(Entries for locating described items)
* BEGIN *
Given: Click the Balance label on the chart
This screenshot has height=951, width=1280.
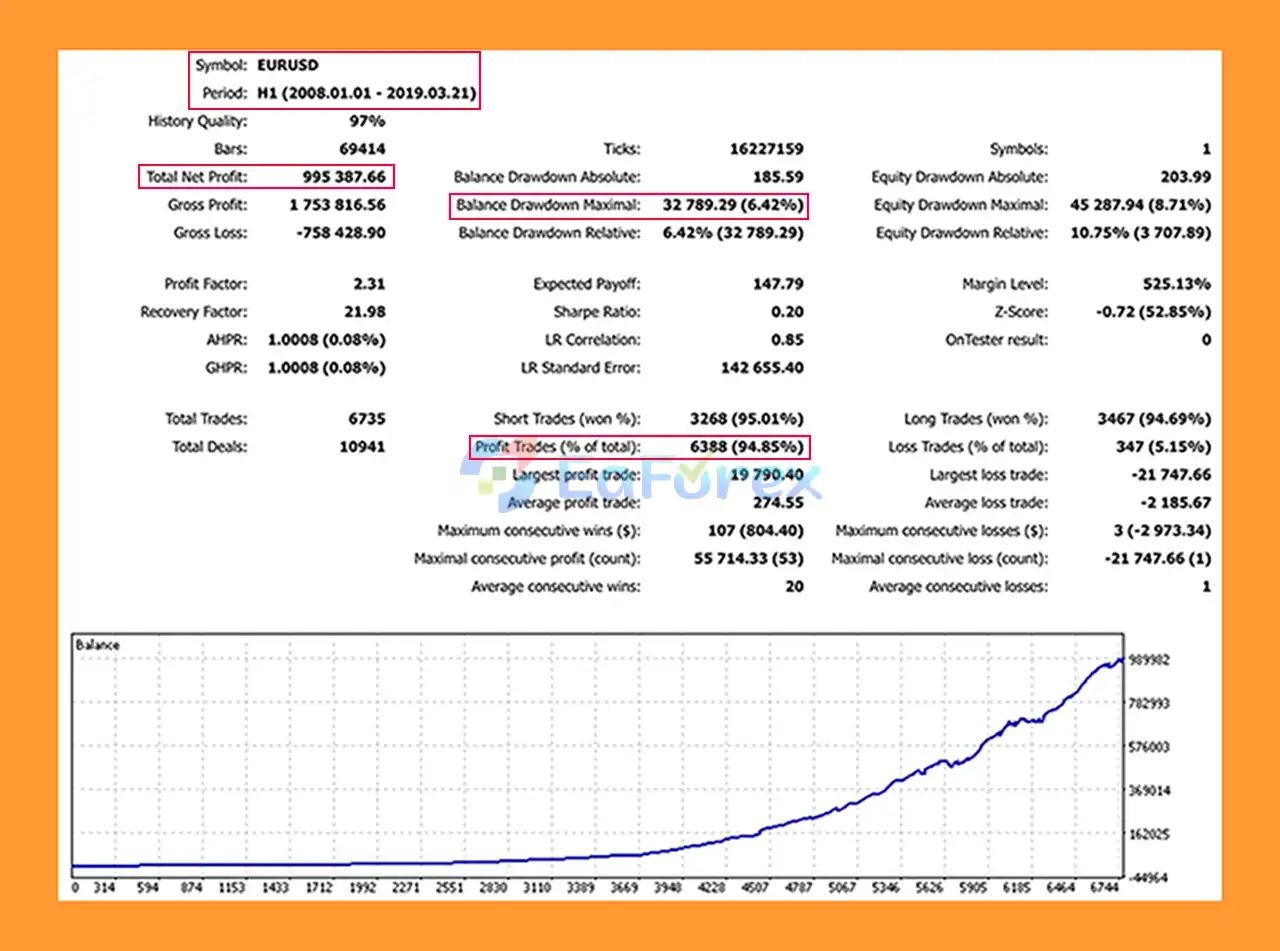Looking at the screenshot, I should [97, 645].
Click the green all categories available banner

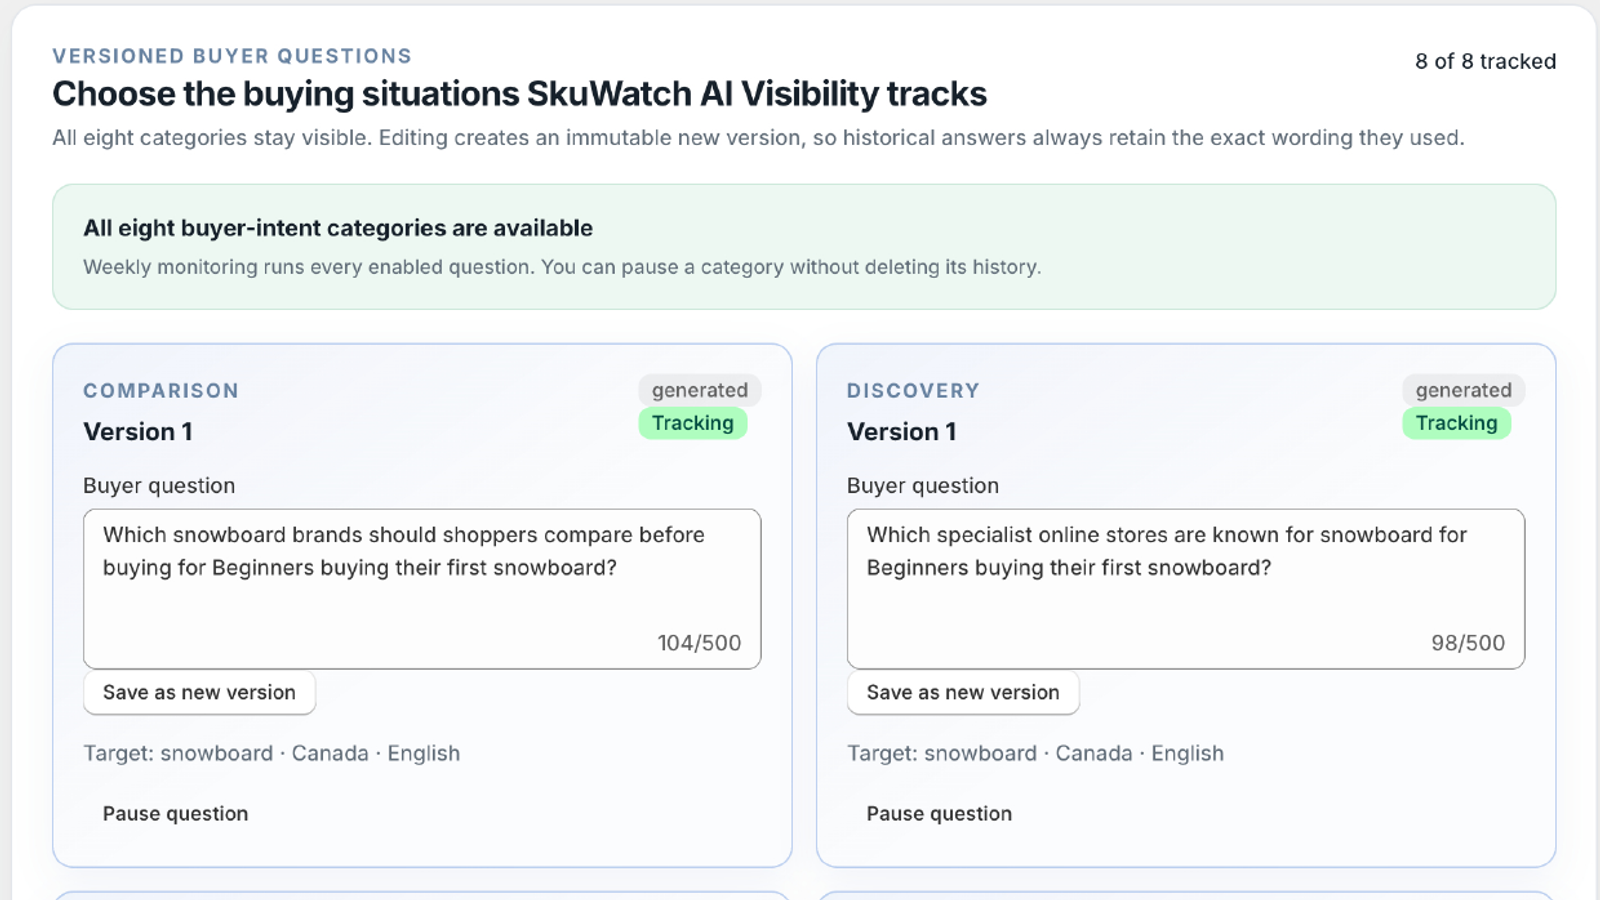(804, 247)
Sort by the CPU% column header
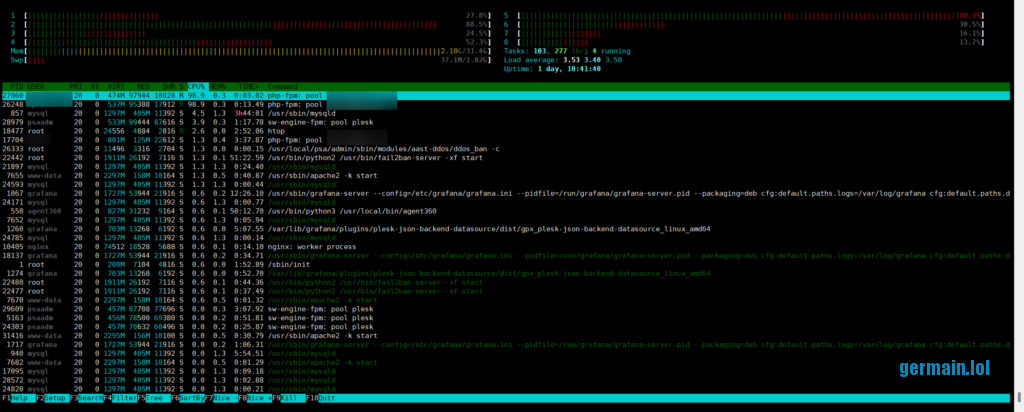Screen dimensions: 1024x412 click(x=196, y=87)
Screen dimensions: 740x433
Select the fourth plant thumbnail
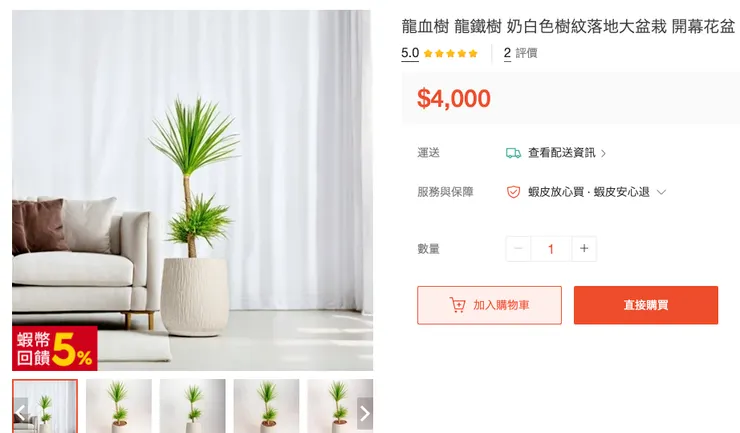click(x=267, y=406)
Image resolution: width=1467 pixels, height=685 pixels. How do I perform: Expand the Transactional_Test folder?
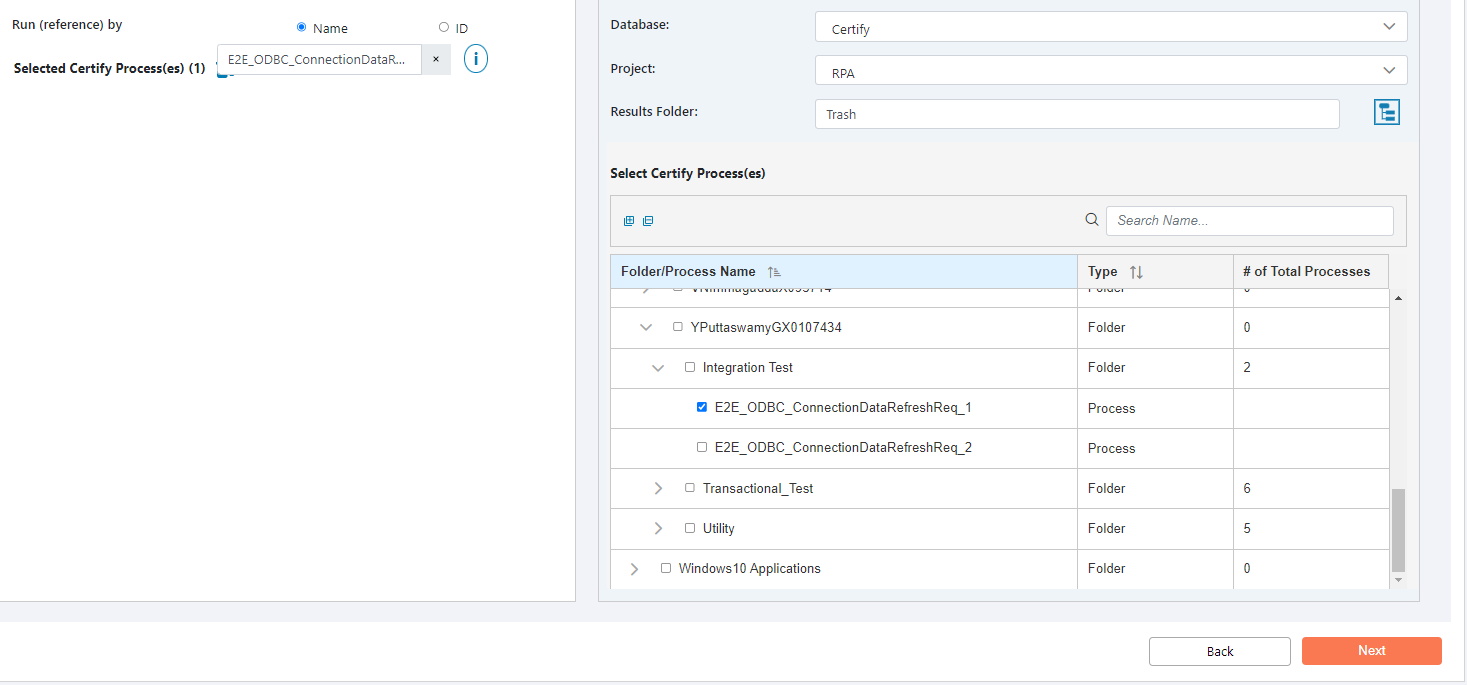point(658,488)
* END *
* _PROBLEM STATEMENT_
Quote the text of every entry above word for word, leaving out the pictures.

* _EXERCISE OUTPUT_
Given: Click the Balance label on the chart
This screenshot has height=951, width=1280.
Looking at the screenshot, I should [97, 645].
Click the green all categories available banner

(804, 247)
Sort by the CPU% column header
Screen dimensions: 1024x412 click(x=196, y=87)
Screen dimensions: 740x433
Select the fourth plant thumbnail
click(x=267, y=406)
Image resolution: width=1467 pixels, height=685 pixels. How do I perform: Expand the Transactional_Test folder?
point(658,488)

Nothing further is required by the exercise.